Prezervation is a compilation album by saxophone player Stan Getz and pianist Al Haig. It was released in January 1968 and includes performances recorded between 1949 and 1950. The album features both instrumental and vocal pieces. Whilst the first eight pieces had been available on LP before, tracks 9-12 were unissued at the time of the album's release and don't feature Getz playing. Prezervation also includes the rarities "Stardust" and "Goodnight My Love", whose masters had been thought lost until being rediscovered by Don Schlitten shortly before the album's release.

◇ ◇ ◇

** Problems to solve **
1. According to the Prezervation passage, who rediscovered the masters of "Stardust" and "Goodnight My Love"?
2. Write out the part of the Prezervation passage starting at "Prezervation is a" and ending at "the album's release.".
3. Translate this sentence from the Prezervation passage into Spanish: "The album features both instrumental and vocal pieces."

** Given material **

◇ ◇ ◇

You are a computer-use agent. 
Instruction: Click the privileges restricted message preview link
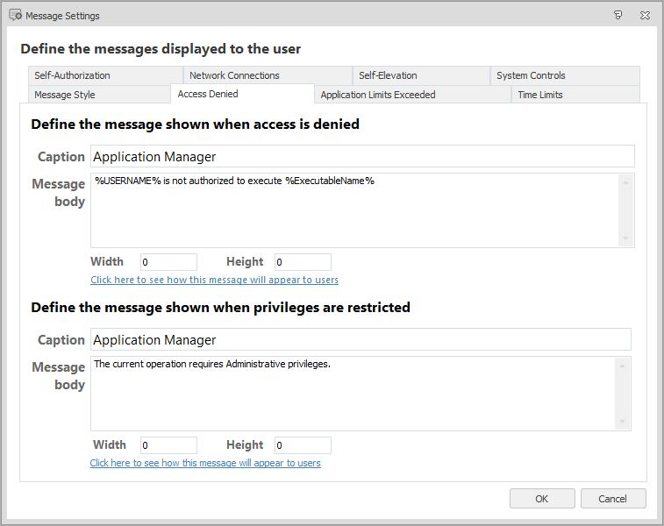click(x=205, y=464)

◇ ◇ ◇

** Activity answers **
1. Don Schlitten

2.
Prezervation is a compilation album by saxophone player Stan Getz and pianist Al Haig. It was released in January 1968 and includes performances recorded between 1949 and 1950. The album features both instrumental and vocal pieces. Whilst the first eight pieces had been available on LP before, tracks 9-12 were unissued at the time of the album's release and don't feature Getz playing. Prezervation also includes the rarities "Stardust" and "Goodnight My Love", whose masters had been thought lost until being rediscovered by Don Schlitten shortly before the album's release.

3. El álbum incluye piezas tanto instrumentales como vocales.